I wanted a basic ginger carrot soup, but planned to kick up the heat -- I found this recipe at Epicurious, and made only a few modifications from the original version.  It is easy and delicious.  Later this afternoon, I started flipping through a new library gem, Bryant Terry's The Inspired Vegan and flagged his coconut quinoa recipe as a perfect side.  It, too, came together in a breeze and as I stared at the two pans side-by-side, I realized that they belonged together.  I ladled the spicy carrot soup over the coconut quinoa and a new favorite emerged - Mike and I scarfed down two bowls each.  So - enjoy!

Carrot Soup (about 6 cups)

Ingredients

2 medium yellow onions, chopped
4-6 cloves garlic, smashed or chopped
1 teaspoon coconut oil
2 tablespoons water
1 lb (unpeeled if organic) carrots chopped in 2-inch chunks
3 inch peeled piece of fresh ginger, chopped
1 tablespoon red pepper flakes (to taste)
2 teaspoons ground ginger
3 cups of chicken or veggie broth
1 cup of coconut milk
1 1/2 tablespoons of soy sauce
1 1/2 tablespoons of creamy nut butter (I used peanut)
1  tablespoon of fish sauce
1/2 lime, juiced
1/2 teaspoon sugar

Directions

Soften onions and garlic in coconut oil over low-med heat; after the mixture warms, you can add more fat or add a few tablespoons of water instead (the outcome works, either way).  Keep an eye on it so it doesn't burn and, once translucent, add the carrots, ginger, red pepper, and broth.  Bring to a boil and then simmer for 45 minutes or so, until the carrots are easily pierced.  Add the rest of the ingredients and lower heat.  Give it a few minutes to let the flavors come together. Use an immersion blender to puree the soup (or a regular blender, carefully).  Keep warm and enjoy.

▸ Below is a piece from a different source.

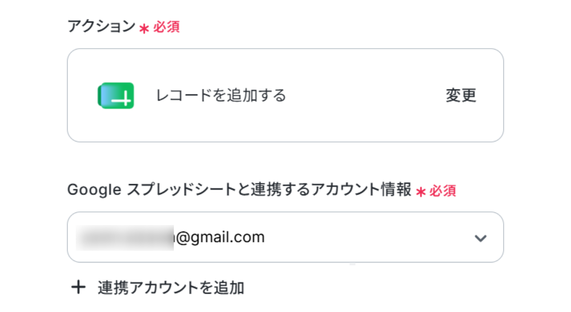Image resolution: width=571 pixels, height=312 pixels.
Task: Click the red asterisk beside アカウント情報 label
Action: pos(420,191)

Coconut Quinoa (4-6 servings) from The Inspired Vegan by Bryant Terry

Ingredients

1 cup water
1 cup coconut milk
1 teaspoon salt
1 cup rinsed quinoa 
2 tablespoons of dry (unsweetened) coconut flakes

Directions

Combine coconut milk with water and salt in a medium saucepan over high heat.  Bring to a boil and add the quinoa and dried coconut.  Lower the heat immediately (watch so it does not boil over), cover, and turn to "low."  Simmer for about 20 minutes.  Turn off the heat and steam with the lid on for five more minutes. Fluff with a fork, season to taste, and enjoy.